Levelling up on waste prevention and social impact: RREUSE reacts on planned revision of Waste Framework Directive

by | Feb 25, 2022 | Publications

 

 

 

 

 

Even though updated not so long ago, the revision of the Waste Framework Directive is highly welcome as the strategy devised in the new Circular Economy Action Plan requires a shift to a better implementation of the waste hierarchy. Indeed, the current waste prevention and preparing for re-use provisions are not concrete enough to lead Member States towards an absolute decrease in waste generation.

With the recent publication of a Social Economy Action Plan and a clear reference to the link between a social and a circular economy, reopening the revision of the WFD is also a great opportunity to reinforce the role that social economy enterprises have in the collection and treatment of waste.

To improve the management of waste in the EU, both socially and environmentally speaking, RREUSE advises the Commission to make the following amendments to the WFD:

 

  • Targets on waste prevention must be devised in absolute terms, not in relative percentages.
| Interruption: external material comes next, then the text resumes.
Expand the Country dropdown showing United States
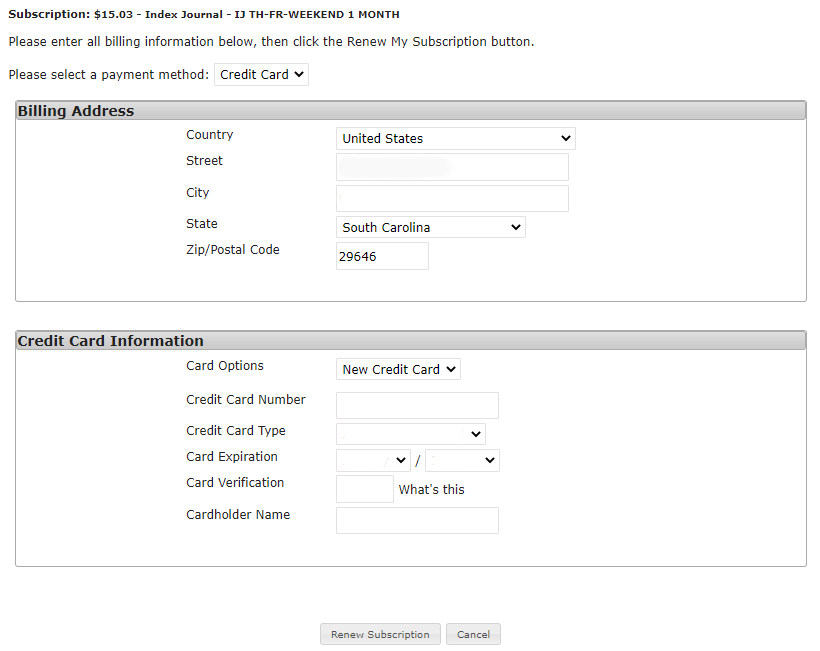This screenshot has width=820, height=651. 455,139
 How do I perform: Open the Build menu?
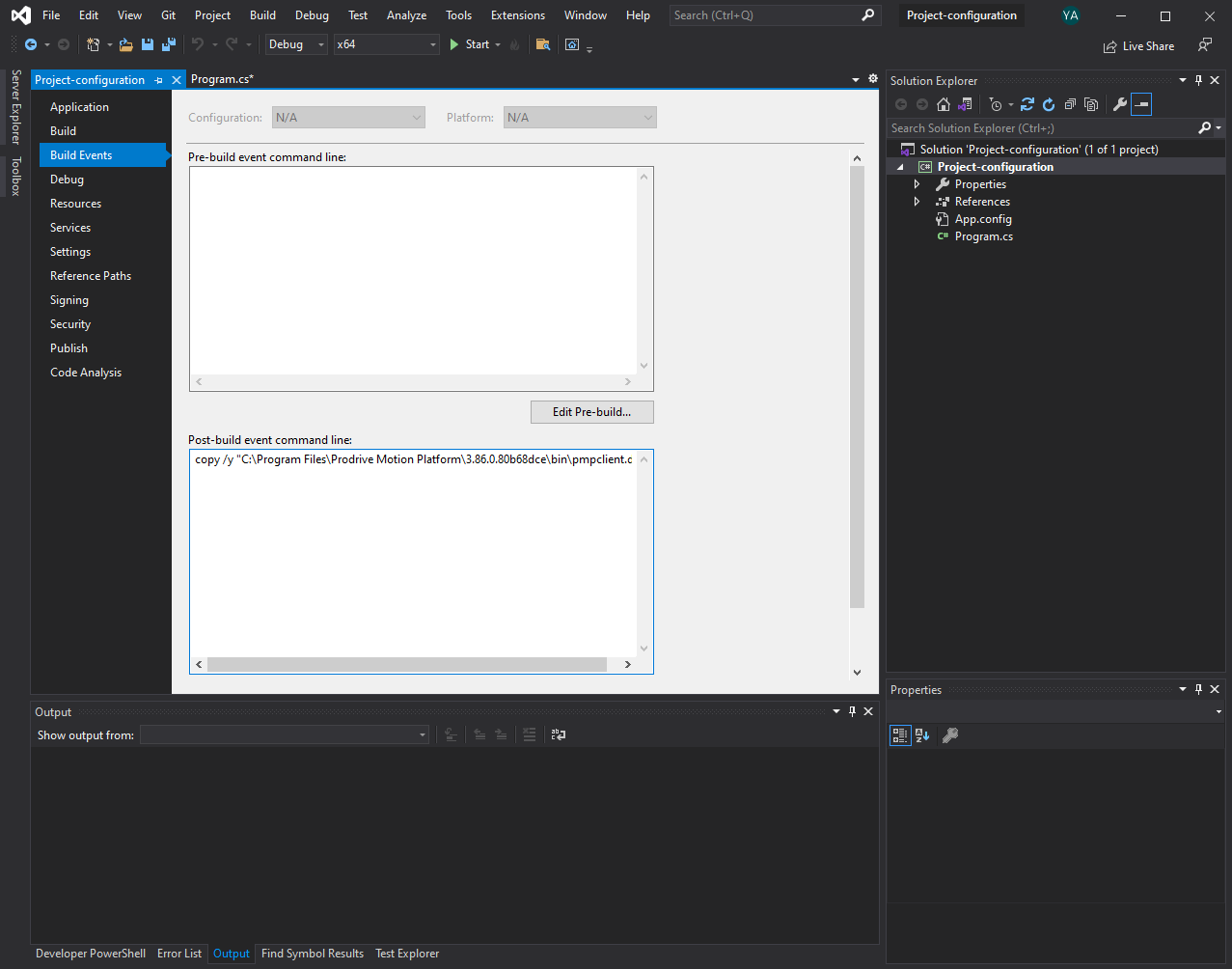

Therefore, RREUSE supports Zero Waste Europe’s call for replacing the WFD 10% landfill target with 120 kilograms of residual waste per year per capita by 2030. On top of that, the Commission must accelerate the development of re-use and/or preparing for re-use targets at EU level. At the moment, the WFD only contains promises from the Commission to look into the feasibility of setting such targets by 2025. There is no doubt now that these targets are feasible as many examples (in Flanders, Spain and soon in France and Wallonia) already exist and have positive impacts.

 

  • Every waste collection model (e.g. door-to-door collection, civic amenity sites, deposit-refund schemes, etc.) must be designed to collect re-usable waste separately. Therefore, article 11.1§1 WFD on facilitating access to the waste stream for preparing for re-use and repair networks shall be expanded. It should include concrete minimum requirements on how waste collection models must be set up to make the separate collection of re-useable items happen at the earliest stage possible, hence safeguarding their re-usability.

 

  • Support for re-use and preparing for re-use networks to set up alternative collection models for re-usable products. Partnerships between local authorities/producer responsibility organisations and social economy enterprises for the collection of re-usable products are essential to achieve that objective. Re-use operators, especially if they are social economy enterprises and participating in the inclusion of disadvantaged groups on the job market, should not have to pay to deposit donation containers. They should actually be remunerated for participating in the achievement of EU’s waste prevention targets and allowed to install containers in diverse public spaces (city halls, supermarkets, administration offices, private offices, etc.).

 

  • Reinforce minimum requirements for Extended Producer Responsibility. Producer Responsibility Organisations must also reach concrete waste prevention and re-use targets. For more information on this topic, please refer to the following position paper.

 

  • Support EU citizens to help them find out where and how to discard their unwanted yet re-usable items appropriately. Financing the development of mapping applications can be helpful in that regard.

 

  • Prevent the use of counter-productive collection models. The rewarding schemes developed by certain operators (mainly retailers) to collect waste items must be supervised to ensure they do not encourage the consumption of new items (Ex: Textiles retailers giving €5 vouchers for new clothes to clients bringing back waste textiles). If discarders are rewarded, they should be paid cash, not with vouchers. It must also be clear that retailers participating in the collection of waste also have to respect re-use targets and implement the waste hierarchy.